Since AF is often intermittent for many people, the current smartwatch technology Apple provides, although sophisticated, still fails to detect a substantial number of AF episodes. Clinicians involved in both studies state the Apple Watch is not a medical device and is not appropriate for diagnosing AF.
Deciding if You Should Use an Apple Watch to Track AF
There are some things to consider if you are thinking about using your Apple Watch to track your AF, or if you are thinking about purchasing the device for that specific purpose:
- What is the primary reason you want to track your AF? Is it because of fear of not knowing if you have the condition, or is it out of caution?
- As mentioned earlier, many people have infrequent AF episodes that are difficult to capture without using an ECG monitor.
- Some people have AF with well-controlled heart rates lower than 100, which might not register if you have a series one, two, or three devices.
- Some people experience undiagnosed AF because they have no symptoms. In this case, would you want to buy the Apple Watch only as a precautionary measure if AF runs in your family?
- If you have AF, would you purchase an Apple Watch because of concern about your heart rate levels rising too high during exercise?
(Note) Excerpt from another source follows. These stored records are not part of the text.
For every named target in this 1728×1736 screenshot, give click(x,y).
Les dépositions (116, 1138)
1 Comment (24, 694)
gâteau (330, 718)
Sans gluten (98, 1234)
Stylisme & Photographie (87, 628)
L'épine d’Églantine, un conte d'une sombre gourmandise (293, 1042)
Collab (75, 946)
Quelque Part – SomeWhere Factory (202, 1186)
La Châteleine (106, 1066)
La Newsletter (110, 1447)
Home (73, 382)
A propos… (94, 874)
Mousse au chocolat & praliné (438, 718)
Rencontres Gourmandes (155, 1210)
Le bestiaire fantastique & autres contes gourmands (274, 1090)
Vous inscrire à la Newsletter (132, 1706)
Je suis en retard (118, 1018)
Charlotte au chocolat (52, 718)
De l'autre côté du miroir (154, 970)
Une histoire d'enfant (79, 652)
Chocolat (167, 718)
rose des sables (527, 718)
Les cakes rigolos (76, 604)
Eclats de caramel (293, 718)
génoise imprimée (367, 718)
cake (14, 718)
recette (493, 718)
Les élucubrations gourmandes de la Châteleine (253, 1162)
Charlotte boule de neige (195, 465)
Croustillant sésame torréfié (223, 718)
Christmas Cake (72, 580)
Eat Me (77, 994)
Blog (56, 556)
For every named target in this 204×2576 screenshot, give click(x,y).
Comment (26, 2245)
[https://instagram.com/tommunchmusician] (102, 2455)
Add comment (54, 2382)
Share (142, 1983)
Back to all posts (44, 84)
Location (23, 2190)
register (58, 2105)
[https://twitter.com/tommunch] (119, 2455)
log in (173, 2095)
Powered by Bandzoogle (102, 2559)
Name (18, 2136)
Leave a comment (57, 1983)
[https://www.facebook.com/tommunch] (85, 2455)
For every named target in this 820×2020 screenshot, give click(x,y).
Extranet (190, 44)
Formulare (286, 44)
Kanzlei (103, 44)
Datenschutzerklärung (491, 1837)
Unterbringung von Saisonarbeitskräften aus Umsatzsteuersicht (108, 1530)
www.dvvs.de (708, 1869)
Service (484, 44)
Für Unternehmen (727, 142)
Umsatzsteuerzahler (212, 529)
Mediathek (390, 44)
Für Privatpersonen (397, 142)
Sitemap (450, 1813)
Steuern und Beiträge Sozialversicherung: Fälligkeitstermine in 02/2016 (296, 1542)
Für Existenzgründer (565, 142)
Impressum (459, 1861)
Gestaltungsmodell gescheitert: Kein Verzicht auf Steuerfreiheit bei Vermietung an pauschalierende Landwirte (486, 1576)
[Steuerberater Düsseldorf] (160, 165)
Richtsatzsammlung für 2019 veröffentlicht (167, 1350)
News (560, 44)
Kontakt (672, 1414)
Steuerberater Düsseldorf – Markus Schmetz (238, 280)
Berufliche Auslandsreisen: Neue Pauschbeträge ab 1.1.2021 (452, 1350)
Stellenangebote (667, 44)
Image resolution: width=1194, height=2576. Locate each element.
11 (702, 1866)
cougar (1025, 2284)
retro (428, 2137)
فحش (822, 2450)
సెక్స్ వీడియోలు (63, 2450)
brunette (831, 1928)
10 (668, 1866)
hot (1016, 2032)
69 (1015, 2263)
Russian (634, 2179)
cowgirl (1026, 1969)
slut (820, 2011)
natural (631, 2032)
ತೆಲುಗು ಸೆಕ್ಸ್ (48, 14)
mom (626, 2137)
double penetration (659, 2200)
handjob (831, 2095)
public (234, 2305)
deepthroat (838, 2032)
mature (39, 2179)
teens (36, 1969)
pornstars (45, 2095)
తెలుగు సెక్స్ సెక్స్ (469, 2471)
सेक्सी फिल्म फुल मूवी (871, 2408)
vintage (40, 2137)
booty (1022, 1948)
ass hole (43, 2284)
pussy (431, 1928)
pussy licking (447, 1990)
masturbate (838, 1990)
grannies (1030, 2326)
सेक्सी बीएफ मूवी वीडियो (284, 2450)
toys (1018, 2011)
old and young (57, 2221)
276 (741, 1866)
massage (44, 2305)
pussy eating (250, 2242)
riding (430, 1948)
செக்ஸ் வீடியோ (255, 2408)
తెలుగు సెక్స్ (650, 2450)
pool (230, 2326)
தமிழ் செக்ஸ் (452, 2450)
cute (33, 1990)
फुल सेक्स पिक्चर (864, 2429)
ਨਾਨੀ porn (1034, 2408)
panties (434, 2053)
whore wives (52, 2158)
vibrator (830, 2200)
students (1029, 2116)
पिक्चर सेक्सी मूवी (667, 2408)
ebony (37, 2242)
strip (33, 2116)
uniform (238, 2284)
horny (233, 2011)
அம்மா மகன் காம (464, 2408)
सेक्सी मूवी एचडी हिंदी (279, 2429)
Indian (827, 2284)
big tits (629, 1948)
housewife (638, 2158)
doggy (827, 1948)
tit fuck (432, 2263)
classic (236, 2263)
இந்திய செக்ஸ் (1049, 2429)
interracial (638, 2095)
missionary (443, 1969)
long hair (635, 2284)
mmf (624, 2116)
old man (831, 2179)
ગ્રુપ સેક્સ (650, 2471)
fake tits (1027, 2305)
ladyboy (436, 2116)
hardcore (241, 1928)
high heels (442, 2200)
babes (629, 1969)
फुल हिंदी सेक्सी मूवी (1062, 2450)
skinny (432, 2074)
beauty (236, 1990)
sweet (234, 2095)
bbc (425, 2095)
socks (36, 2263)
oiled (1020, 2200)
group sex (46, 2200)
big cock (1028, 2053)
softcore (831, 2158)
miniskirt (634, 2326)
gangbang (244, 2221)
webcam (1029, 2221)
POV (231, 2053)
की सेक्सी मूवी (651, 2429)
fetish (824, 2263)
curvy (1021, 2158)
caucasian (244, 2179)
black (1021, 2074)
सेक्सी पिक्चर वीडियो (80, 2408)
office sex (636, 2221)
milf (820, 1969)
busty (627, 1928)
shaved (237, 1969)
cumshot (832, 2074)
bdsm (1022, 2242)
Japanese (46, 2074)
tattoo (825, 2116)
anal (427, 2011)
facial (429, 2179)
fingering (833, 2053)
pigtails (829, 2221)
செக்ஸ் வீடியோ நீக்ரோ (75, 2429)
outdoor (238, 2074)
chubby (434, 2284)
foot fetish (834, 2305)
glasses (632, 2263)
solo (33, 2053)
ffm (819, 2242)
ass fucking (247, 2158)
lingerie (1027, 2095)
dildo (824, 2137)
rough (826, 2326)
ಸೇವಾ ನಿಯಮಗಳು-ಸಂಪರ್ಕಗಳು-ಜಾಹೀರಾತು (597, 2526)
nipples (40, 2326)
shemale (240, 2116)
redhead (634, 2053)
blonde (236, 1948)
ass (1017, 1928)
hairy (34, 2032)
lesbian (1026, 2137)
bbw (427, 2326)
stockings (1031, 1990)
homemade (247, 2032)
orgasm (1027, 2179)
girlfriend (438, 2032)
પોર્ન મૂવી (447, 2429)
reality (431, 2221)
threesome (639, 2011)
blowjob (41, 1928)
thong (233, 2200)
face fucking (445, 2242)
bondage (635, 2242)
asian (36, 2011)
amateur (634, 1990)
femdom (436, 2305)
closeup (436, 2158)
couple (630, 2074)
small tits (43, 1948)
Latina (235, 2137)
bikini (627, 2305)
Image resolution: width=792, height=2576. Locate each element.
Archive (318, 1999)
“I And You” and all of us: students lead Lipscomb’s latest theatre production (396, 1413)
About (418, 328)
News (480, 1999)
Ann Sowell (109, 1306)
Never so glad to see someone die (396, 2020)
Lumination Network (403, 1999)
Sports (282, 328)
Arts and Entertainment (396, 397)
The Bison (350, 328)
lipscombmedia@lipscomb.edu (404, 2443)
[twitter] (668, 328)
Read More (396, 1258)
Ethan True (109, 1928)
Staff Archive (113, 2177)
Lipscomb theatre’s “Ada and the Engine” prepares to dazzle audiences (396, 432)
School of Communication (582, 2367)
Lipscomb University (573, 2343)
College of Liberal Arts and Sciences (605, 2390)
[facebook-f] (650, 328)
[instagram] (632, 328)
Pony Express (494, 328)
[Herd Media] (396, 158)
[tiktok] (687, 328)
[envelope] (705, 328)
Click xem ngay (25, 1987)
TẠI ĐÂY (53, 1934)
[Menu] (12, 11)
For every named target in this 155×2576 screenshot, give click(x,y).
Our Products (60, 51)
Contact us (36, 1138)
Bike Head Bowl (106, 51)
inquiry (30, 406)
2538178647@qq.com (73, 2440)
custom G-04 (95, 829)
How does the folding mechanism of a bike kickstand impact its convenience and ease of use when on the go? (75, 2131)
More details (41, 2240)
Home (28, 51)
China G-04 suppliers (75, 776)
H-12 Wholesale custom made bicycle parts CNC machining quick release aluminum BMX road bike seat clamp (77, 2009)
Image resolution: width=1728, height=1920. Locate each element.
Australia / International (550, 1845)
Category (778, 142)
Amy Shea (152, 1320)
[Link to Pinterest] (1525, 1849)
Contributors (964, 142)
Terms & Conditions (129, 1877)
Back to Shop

As a clinical exercise physiologist, one thing I learned from cardiologists and the American College of Sports Medicine when prescribing exercise for people with AF was to “treat the patient, not the monitor”.
If you have AF, your physician will know what type you have and if it is wise for you to have a way to check it at home. Have a conversation at your next appointment about using an Apple Watch for this purpose and see what feedback you get.
If your physician has not diagnosed you with AF, but you are concerned that it is present, mention this at your next appointment. There are definitive tests available to diagnose AF rather than relying on a “smart” device with limitations.